Aunque Magela Rilla Manta diga ser una persona que le escapa a las definiciones, su escritura la precede. En ella se transparentan elementos de su historia personal, cultural, profesional; en fin, identitaria. Formada como musicóloga en la Escuela Universitaria de Música, y habiendo tocado la flauta traversa hasta hace poco tiempo, desde muy joven la lírica es parte de su universo existencial. Esto se percibe y se siente cuando uno lee Probar con el olvido, su primer libro de poesía, publicado en la colección Devuelo de la Editorial Yaugurú. Por eso, hay que leerlo en voz alta.
Probar con el olvido está integrado por cinco partes y un poema epílogo. Cuatro de estas secciones se inauguran con un epígrafe –versos en cursiva que pertenecen, salvo en una oportunidad, a algún poema que se encuentra en la sección que el mismo epígrafe presenta–. Además, cada nueva apertura es acompañada de una ilustración que, como los óleos de la tapa y de la contratapa, son creación de Manuel Rilla, el padre de la autora. Así, la mezcla entre las diferentes formas artísticas resuena en el libro y armoniza el sentido de la cotidianeidad que pretende esbozar. Como en un recorrido desde la música hasta lo más riguroso que propone el sentido del olvido y su nostalgia, el peso de lo cotidiano se impone desde el inicio, con el primero de los epígrafes, que propone «planchar la camisa para el próximo día». Este verso, perteneciente al poema «Sol menor», que integra la primera parte, denominada Tonalidades, funciona como metáfora sobre la angustia que evocan los días domingos. Podríamos decir, entonces, que el punto de partida del libro plantea una especie de cierre insinuado por el tratamiento del domingo, y también por la idea del atardecer impreso en el primer poema. En «Si menor» el yo lírico comienza expresando: «Hay una hora crucial/ […] doblando la página del día». Si nos fijamos, esta noción de lo rotativo no se percibe solo en esa noción de lo circular, sino que aparece matizada en las notas musicales que titulan los poemas de esta parte, y en la musicalidad misma de los versos y la palabra que ordenan, no solo esta sección, sino todo el libro.

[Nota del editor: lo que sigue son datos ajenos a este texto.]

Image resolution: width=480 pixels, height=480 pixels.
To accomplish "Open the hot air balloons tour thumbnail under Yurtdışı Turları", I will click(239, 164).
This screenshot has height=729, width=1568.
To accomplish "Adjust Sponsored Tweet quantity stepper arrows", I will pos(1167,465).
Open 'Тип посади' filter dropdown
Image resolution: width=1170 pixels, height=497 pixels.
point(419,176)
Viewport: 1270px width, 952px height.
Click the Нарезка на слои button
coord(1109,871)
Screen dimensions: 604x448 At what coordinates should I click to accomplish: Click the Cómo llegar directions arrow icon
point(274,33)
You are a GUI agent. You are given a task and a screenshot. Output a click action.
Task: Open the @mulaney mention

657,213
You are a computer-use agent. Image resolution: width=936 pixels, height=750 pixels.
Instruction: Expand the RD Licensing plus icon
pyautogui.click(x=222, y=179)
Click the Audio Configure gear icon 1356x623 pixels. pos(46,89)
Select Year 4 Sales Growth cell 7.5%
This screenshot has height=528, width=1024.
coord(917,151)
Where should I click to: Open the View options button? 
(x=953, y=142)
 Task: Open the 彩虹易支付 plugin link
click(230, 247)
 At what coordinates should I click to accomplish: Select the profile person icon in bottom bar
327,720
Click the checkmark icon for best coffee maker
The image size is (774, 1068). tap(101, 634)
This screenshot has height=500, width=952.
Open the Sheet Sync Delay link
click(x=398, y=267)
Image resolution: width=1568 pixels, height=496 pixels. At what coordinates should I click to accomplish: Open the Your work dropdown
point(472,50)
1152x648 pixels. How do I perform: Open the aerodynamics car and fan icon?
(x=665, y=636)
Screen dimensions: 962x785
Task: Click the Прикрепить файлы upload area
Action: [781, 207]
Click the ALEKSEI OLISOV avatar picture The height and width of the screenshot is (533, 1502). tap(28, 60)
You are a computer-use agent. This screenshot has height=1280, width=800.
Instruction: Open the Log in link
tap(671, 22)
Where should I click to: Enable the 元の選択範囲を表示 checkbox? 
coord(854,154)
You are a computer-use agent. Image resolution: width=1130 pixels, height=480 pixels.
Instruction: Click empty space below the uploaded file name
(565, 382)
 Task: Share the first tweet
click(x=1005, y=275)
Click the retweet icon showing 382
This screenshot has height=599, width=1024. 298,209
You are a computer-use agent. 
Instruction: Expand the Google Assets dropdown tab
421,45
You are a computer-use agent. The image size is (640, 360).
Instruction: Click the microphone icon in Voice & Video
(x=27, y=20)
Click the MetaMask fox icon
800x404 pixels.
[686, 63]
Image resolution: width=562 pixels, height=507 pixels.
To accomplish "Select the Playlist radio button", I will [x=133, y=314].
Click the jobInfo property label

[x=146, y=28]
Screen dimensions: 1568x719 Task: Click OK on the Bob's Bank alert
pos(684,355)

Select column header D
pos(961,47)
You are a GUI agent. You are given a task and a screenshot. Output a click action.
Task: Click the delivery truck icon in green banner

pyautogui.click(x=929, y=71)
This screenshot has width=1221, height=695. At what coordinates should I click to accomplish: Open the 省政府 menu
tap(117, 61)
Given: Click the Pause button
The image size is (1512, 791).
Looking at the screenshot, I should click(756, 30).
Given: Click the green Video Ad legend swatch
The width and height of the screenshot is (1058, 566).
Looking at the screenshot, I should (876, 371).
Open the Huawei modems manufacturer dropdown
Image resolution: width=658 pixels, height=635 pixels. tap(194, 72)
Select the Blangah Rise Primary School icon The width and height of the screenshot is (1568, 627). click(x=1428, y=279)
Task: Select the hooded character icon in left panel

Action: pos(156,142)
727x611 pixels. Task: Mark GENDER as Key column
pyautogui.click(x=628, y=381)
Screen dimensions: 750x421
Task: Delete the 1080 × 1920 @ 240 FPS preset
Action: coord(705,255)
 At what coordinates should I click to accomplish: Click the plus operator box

Esta circularidad opta por mostrarse de forma más explícita en la cuarta parte, Interiores, e instaura una línea de lectura para todo el texto. Si miramos con atención, términos como espiral, calabaza, curva, péndulo, rodillo construyen un campo semántico con la clara referencia al trazado de la vida siempre en redondo, a veces de forma literal, otras por medio de la connotación de las imágenes o las sugestivas metonimias. Esto se amplía si miramos los verbos y otras expresiones que nos hacen pensar en el doblar, en la rotatividad, en el moler y el demoler «reconstruyendo secuencias de cotidianeidad», en «el futuro comiéndose memorias/ y mi madre/ efímera/ ¡planchándolo!». Una vez más, ahora machacado más crudamente en este poema, pervive la noción del vivir y el quehacer diario y cíclico, que, además, es femenino y maternal –manifiesto, nuevamente, a través del acto de planchar–. No solo estamos frente a la exhibición de lo doméstico, sino también ante una especie de mandato de preparación, de un limpiar, un estar sin marcas para una mejor apariencia, o futuro.
Es esta circularidad de lo cotidiano que genera la cadencia en los versos y que plantea no solo esa noción de la repetición en el diario vivir, sino la supervivencia de una tradición, principalmente femenina y doméstica: aquella que da ritmo a una existencia, y que debe revisarse para perdurar. El olvido no es más que la contracara del recuerdo de esa tradición que aparece constante en el cloqueo del reloj, que se siente en los colores y en el tempo musical: escenas de la vida misma y de otras vidas pasadas. Allí se mezclan el inicio y el fin, en el comienzo reiterativo de un amanecer o de un ocultamiento. Una página en blanco que propone la nada y el todo al mismo tiempo. «Un final profundo/ una pared recién pintada», como rezan los últimos versos del epílogo.